Kephart relishes the research process for her books (“Writing is the best excuse for reading,” she says), amassing a library of material related—though sometimes distantly—to the work at hand. She has “a tower” of books on the “history of Philadelphia and everything else” gathered for Dangerous Neighbors, and she mentions old recipe books and descriptions of hydrotherapy as among her recent sources. “When you research you find out about how other people live, or what other people know, or what excites other people,” she says. “And so it de-isolates the process. I’m not that interesting, and I don’t know very much. So I’ve got to go to other people’s books.”

She typically has more than one book under way at a time. Her writing process has developed over the years—she recently began writing early drafts by hand, for instance—but “What remains is a great reliance on seeing, and the photography that I do; a lot of movement, dance, and walk that gets me into the lyric and sound of the sentences that I make,” Kephart says. “And I trust myself more to do things that might not be seen as popular.”

Dangerous Neighbors, she says, is a prime example. “Everybody looked at it, and said, ‘an historical, literary novel for young adults, are you kidding me?’” Yet the book scored a starred review in Publishers Weekly, which called it “a tantalizing portrait of love, remorse, and redemption,” as well as receiving raves from many bloggers on books for teenagers and reading in general.

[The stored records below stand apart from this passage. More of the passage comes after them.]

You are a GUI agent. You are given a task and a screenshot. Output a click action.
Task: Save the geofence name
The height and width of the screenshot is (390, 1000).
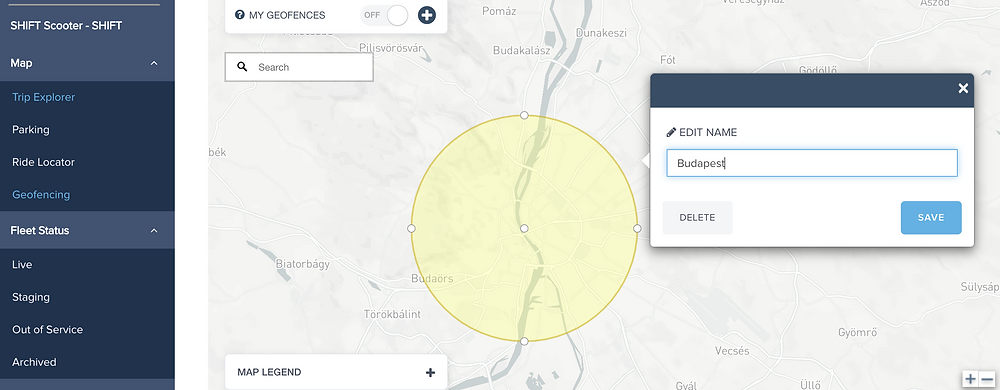pyautogui.click(x=931, y=217)

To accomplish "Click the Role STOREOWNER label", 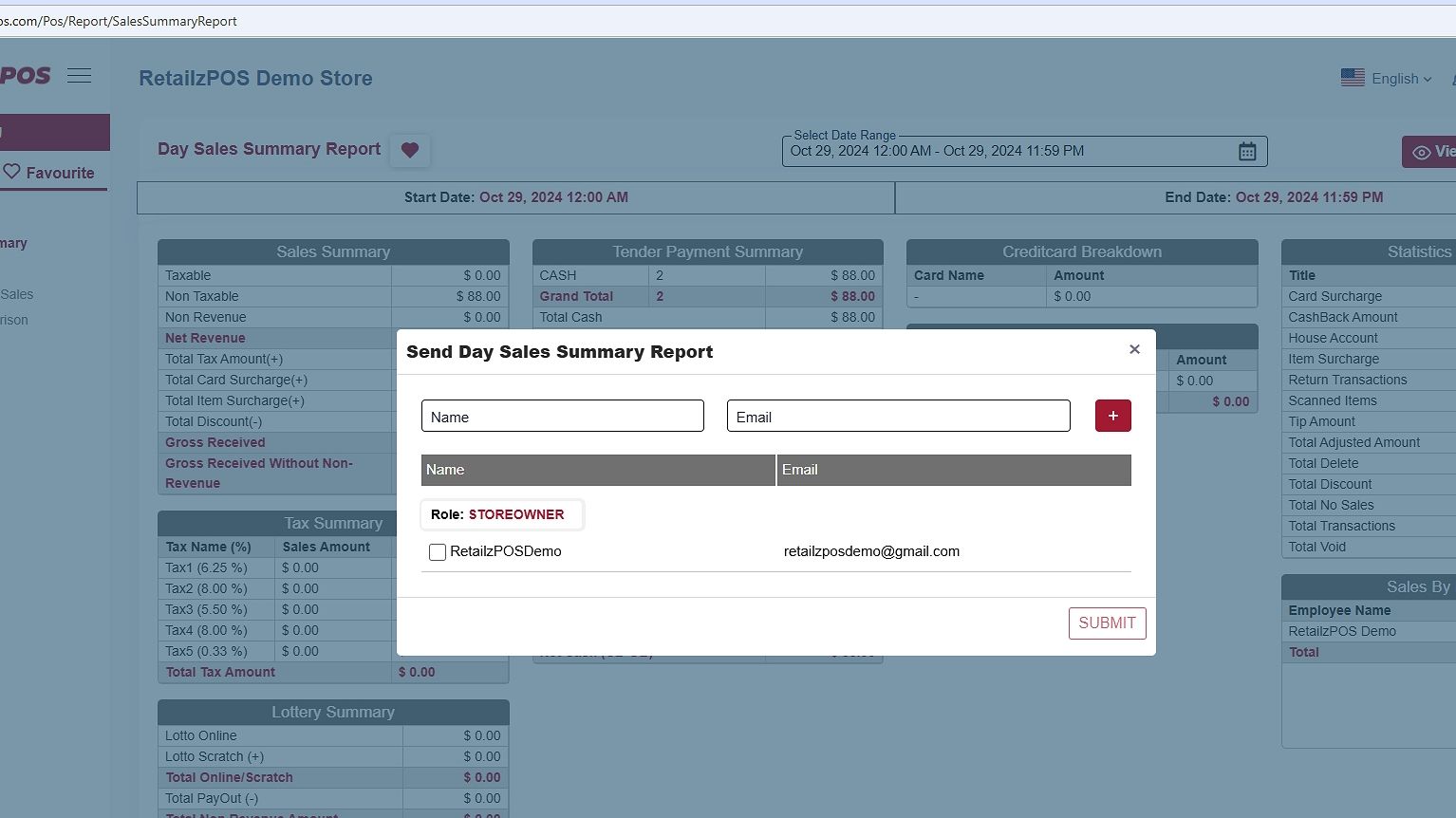I will (x=501, y=514).
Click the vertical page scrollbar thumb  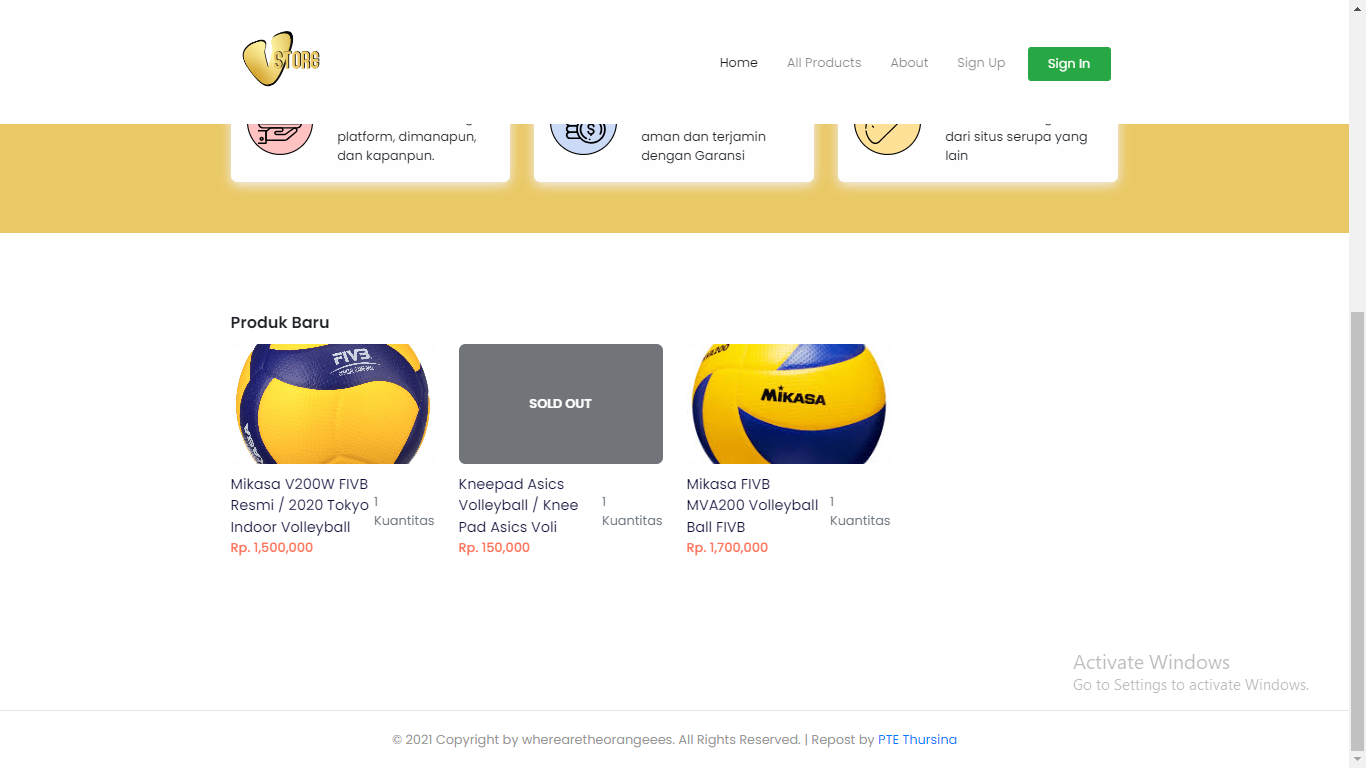1357,530
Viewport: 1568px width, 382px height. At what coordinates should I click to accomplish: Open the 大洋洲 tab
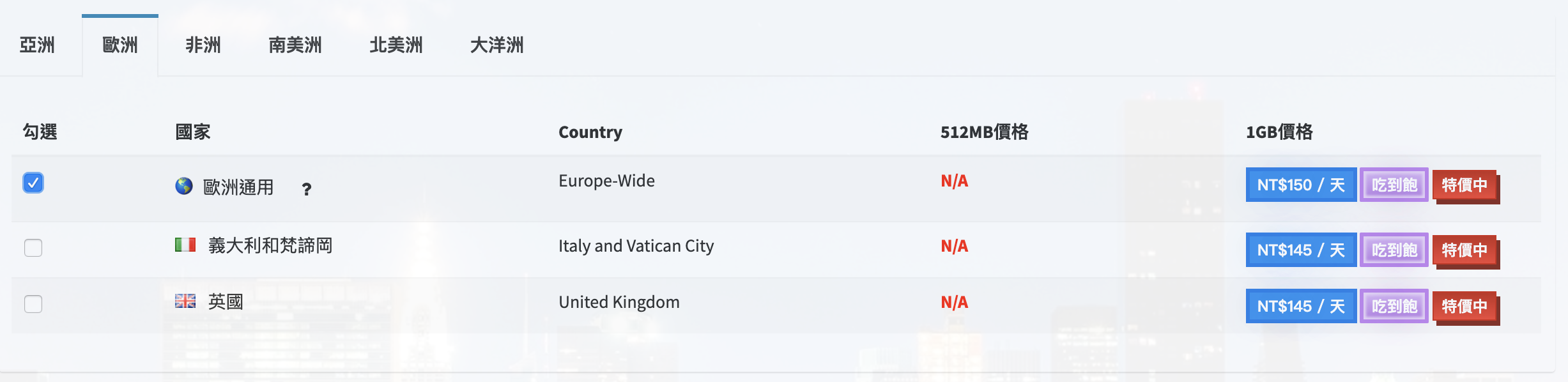497,45
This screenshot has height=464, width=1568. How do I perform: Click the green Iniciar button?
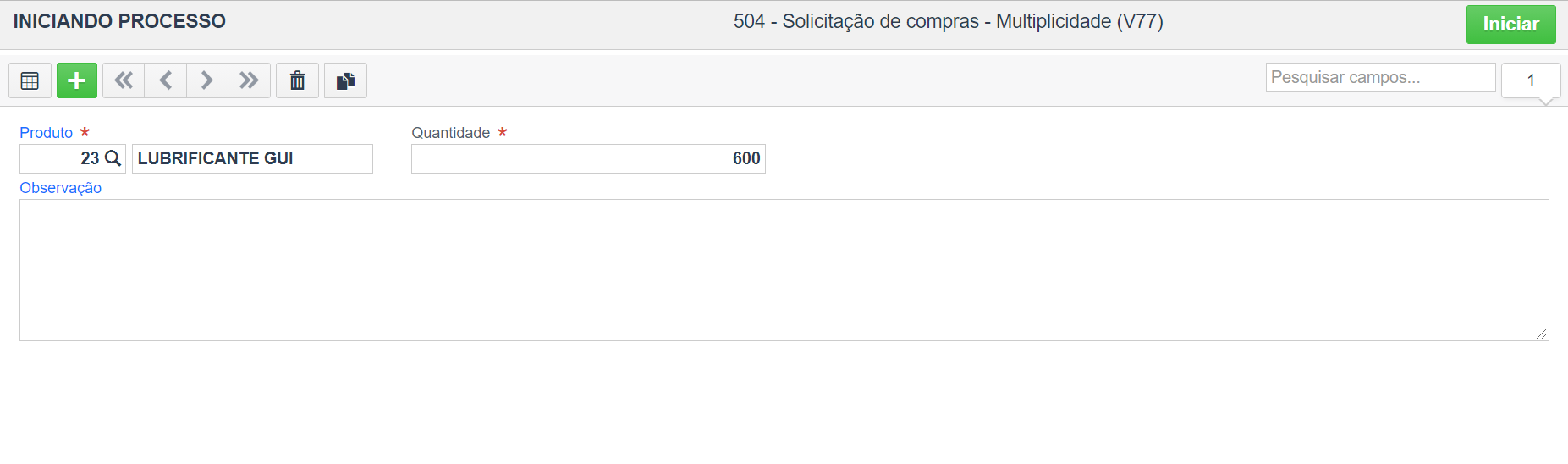pos(1510,25)
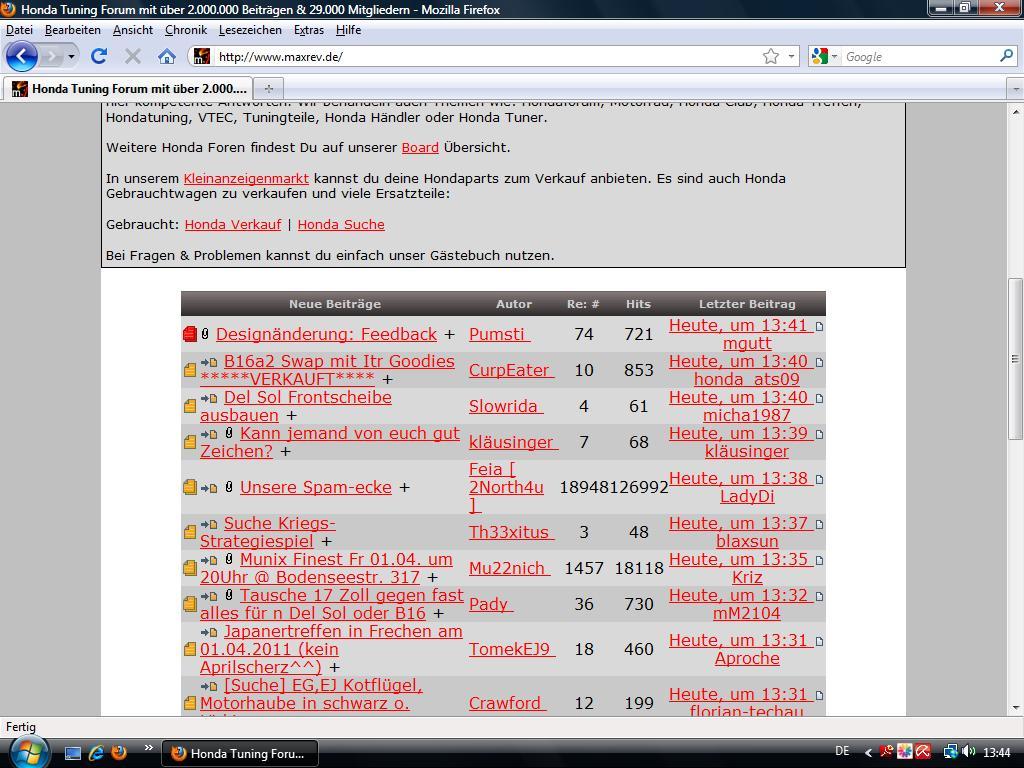Expand the URL bar history dropdown
The image size is (1024, 768).
pos(792,56)
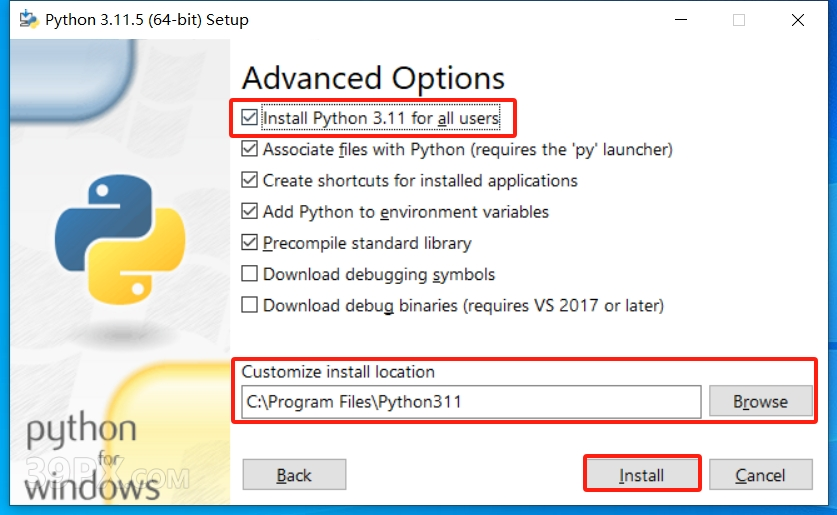837x515 pixels.
Task: Click the Python setup icon in title bar
Action: tap(29, 19)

“When you finish a book like Dangerous Neighbors, and when you’re lucky enough to get the reception it’s gotten, you are more fortified in your determination that whatever you do next will feel as original, you know, and rich,” says Kephart.

“I think that what is changing about my writing is my willingness to go darker so that I can come out with more light,” she adds. “Hope comes from a raw place. And at my age now I know that.”

She traces the insight to her work on Flow. “I think that I worried too much early on about beauty. And that is a function of worrying about making beautiful sentences. And in Flow, that river gets awfully angry in the middle of that book. And that allowed me to—I was angry when I was writing about what happened to her environmentally.”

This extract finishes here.